Studies revealed that plasma GFAP levels in patients with PDD were higher than those in HCs, PD with mild cognitive impairment (PD-MCI), and PD with normal cognition (Bartl et al. 2023; Tang et al. 2023; Lin et al. 2023; Che et al. 2024). This may indicate that GFAP is associated with the progression of dementia in PD.
Neurofilament Light Chain (NfL)
NfL in CSF (cNfL) and plasma (pNfL) is a marker for neuronal damage that may potentially be used to distinguish between clinically similar conditions, such as frontotemporal dementia from AD and PD from APS (Quadalti et al. 2021).

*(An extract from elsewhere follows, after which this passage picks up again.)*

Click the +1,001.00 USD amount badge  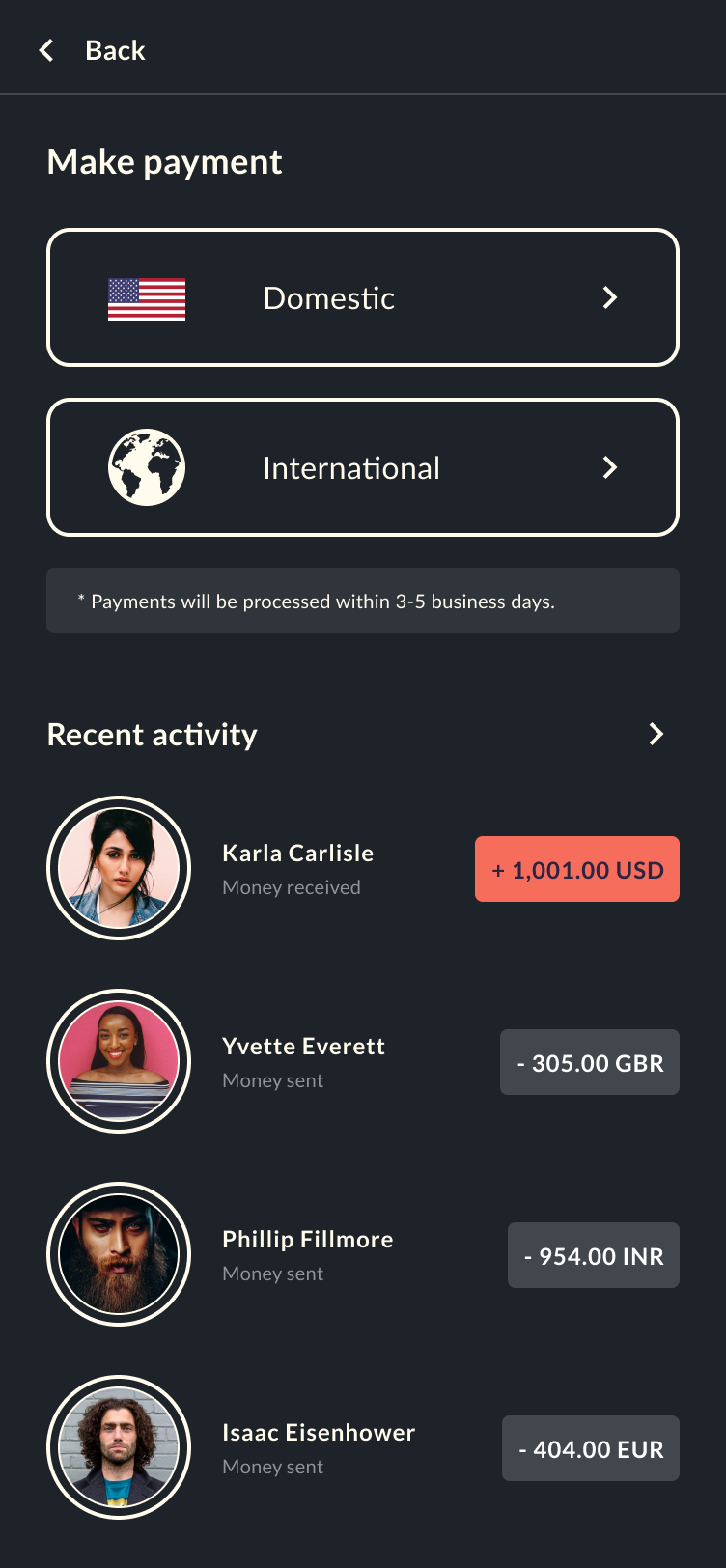576,868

Among Parkinsonian syndromes, the mean cNfL levels were higher in MSA, PSP, and CBS when compared with PD (Bridel et al. 2019).
Some studies have compared serum NfL levels in PD and ET (Hansson et al. 2017). Huang et al. (2022) reported that serum NfL concentrations in patients with PD (16.6 ± 3.5 pg/mL) were significantly higher than that in patients with ET (12.2 ± 2.4 pg/mL) and HCs (11.8 ± 2.4 pg/mL) (both p < 0.01, effect sizes = 1.47 and 1.60, respectively). When the cut-off was set at 13.65 pg/mL, the sensitivity and specificity of distinguishing between PD and ET were 76.7% and 84.1%, respectively, with an AUC of 0.854 (Fig. 3).

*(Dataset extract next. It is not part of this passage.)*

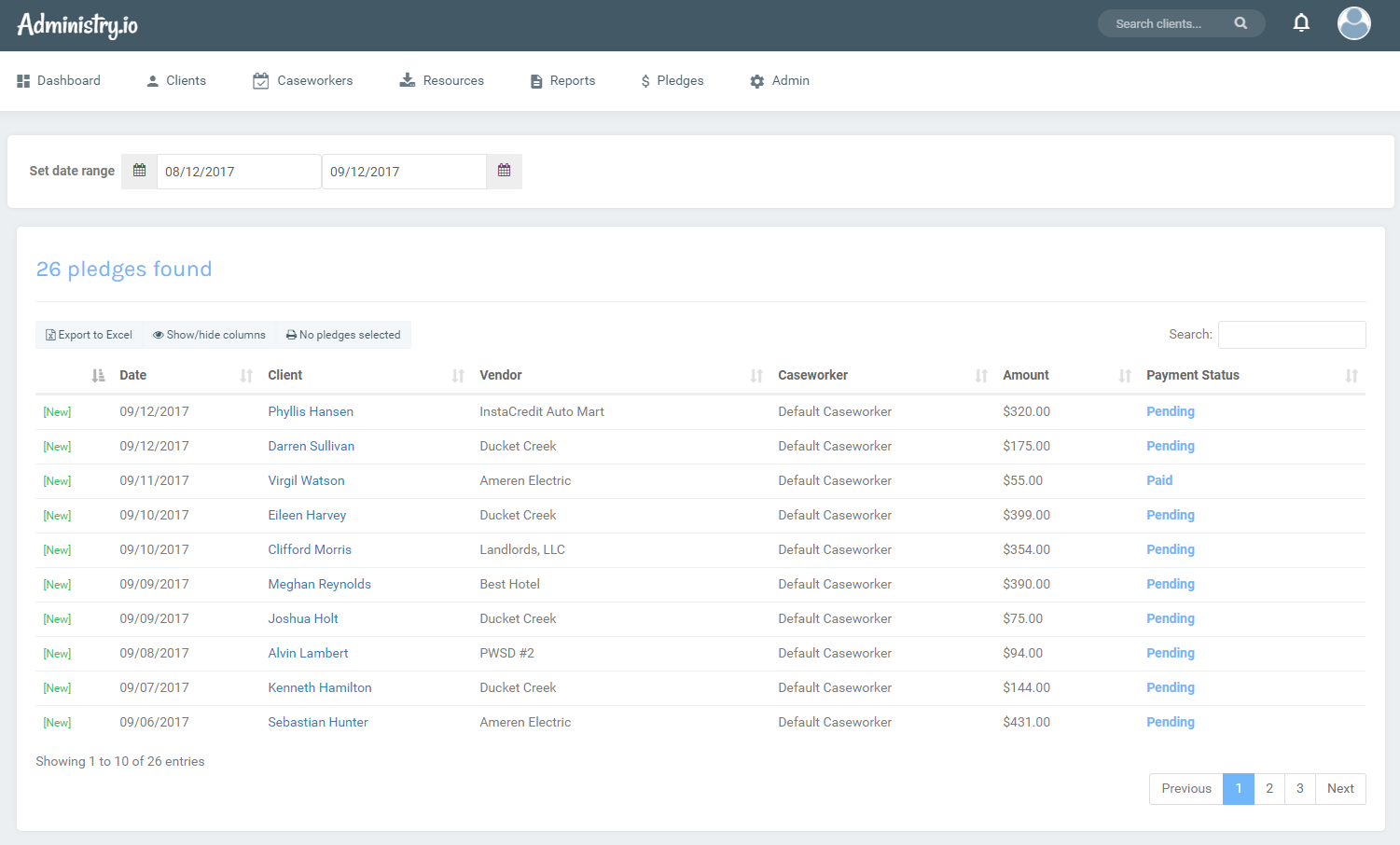
Task: Go to page 2 of results
Action: (1268, 788)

Classic Alzheimer’s Disease (AD) Biomarkers
Amyloid-beta-Aβ42, tau protein-τT, and phosphorylated tau protein-τP-181 are classical biomarkers of AD (Sung et al. 2023). Notably, their significance in Parkinson’s syndrome has been re-recognized.
When compared to patients with PD, τT/Aβ42 ratio was increased in patients with MSA (Constantinides et al. 2017, 2021). An elevated τT/Aβ42 ratio effectively differentiated MSA from PD, with an optimal cut-off value of 0.344 that yielded a sensitivity of 0.71 and specificity of 0.93 (Constantinides et al. 2017).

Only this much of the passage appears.